[EXPERIMENTE]: Transcreva, do trecho sobre o grafeno, a parte que começa em "O nióbio vai" e termina em "e, também, grafeno.", sem alterar nada.

[TRECHO SELECIONADO]:
○ ○ ○ ○
O nióbio vai salvar a economia do Brasil, como defende Bolsonaro? https://t.co/tPC9K2PAMn pic.twitter.com/dL8RINyOBQ
— Ideias (@ideias_gp) 28 de junho de 2017
Em março o deputado voltou ao assunto, agora na tribuna da Câmara, e disse que “lamentavelmente, uma pequena área indígena está sendo ampliada em Miracatu, São Paulo, onde há montanhas de grafeno”.
“Isso tudo é uma desinformação”, aponta o pesquisador e professor do Departamento de Física da Universidade Federal de Minas Gerais (UFMG) Marcos Pimenta, que coordena o Instituto Nacional de Ciência e Tecnologia (INCT) em Nanomateriais de Carbono, uma rede nacional de pesquisadores que estudam grafeno e outros materiais avançados baseados em carbono, e também o CTNano, um centro de desenvolvimento tecnológico baseado em Belo Horizonte que pesquisa e produz nanotubos de carbono e, também, grafeno.
“Eu vi esse comentário [de Bolsonaro sobre o Vale do Ribeira]. Ele só quer aparecer na mídia, enganar as pessoas, desalojar os índios. Não existe montanha de grafeno. O grafeno é produzido a partir da esfoliação do grafite, até chegar a uma camada de espessura atômica. E o Brasil já explora suas maiores reservas de grafite, no norte de Minas Gerais e no sul da Bahia”, disse.
“Agora, que tenha um pouquinho de grafite em são Paulo, isso não tem viabilidade comercial nenhuma. Falar como se lá tivesse grafeno, uma mina de grafeno, isso não existe. Existe mina de grafite. E o Brasil já é um dos maiores produtor de grafite do mundo, e as grandes minas de grafite do Brasil já estão sendo exploradas”, declarou.
○ ○ ○ ○
Entradas salvas:

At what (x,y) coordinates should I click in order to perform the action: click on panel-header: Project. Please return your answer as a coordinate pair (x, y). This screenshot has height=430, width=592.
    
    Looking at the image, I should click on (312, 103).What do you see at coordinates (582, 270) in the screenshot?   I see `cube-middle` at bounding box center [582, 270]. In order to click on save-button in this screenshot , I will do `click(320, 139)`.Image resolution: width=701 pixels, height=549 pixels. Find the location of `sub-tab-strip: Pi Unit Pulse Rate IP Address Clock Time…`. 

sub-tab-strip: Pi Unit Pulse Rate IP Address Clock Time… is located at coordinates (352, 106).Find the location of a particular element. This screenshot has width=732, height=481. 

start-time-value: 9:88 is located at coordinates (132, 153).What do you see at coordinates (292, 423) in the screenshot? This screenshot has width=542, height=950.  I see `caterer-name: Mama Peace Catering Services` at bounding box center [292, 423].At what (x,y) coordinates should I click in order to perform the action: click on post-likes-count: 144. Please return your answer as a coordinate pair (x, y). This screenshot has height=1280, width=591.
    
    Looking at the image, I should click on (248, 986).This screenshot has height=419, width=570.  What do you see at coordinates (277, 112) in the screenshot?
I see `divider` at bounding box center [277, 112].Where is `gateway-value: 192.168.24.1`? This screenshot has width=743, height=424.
○ ○ ○ ○
[SOLUÇÃO DA TAREFA]:
O nióbio vai salvar a economia do Brasil, como defende Bolsonaro? https://t.co/tPC9K2PAMn pic.twitter.com/dL8RINyOBQ
— Ideias (@ideias_gp) 28 de junho de 2017
Em março o deputado voltou ao assunto, agora na tribuna da Câmara, e disse que “lamentavelmente, uma pequena área indígena está sendo ampliada em Miracatu, São Paulo, onde há montanhas de grafeno”.
“Isso tudo é uma desinformação”, aponta o pesquisador e professor do Departamento de Física da Universidade Federal de Minas Gerais (UFMG) Marcos Pimenta, que coordena o Instituto Nacional de Ciência e Tecnologia (INCT) em Nanomateriais de Carbono, uma rede nacional de pesquisadores que estudam grafeno e outros materiais avançados baseados em carbono, e também o CTNano, um centro de desenvolvimento tecnológico baseado em Belo Horizonte que pesquisa e produz nanotubos de carbono e, também, grafeno.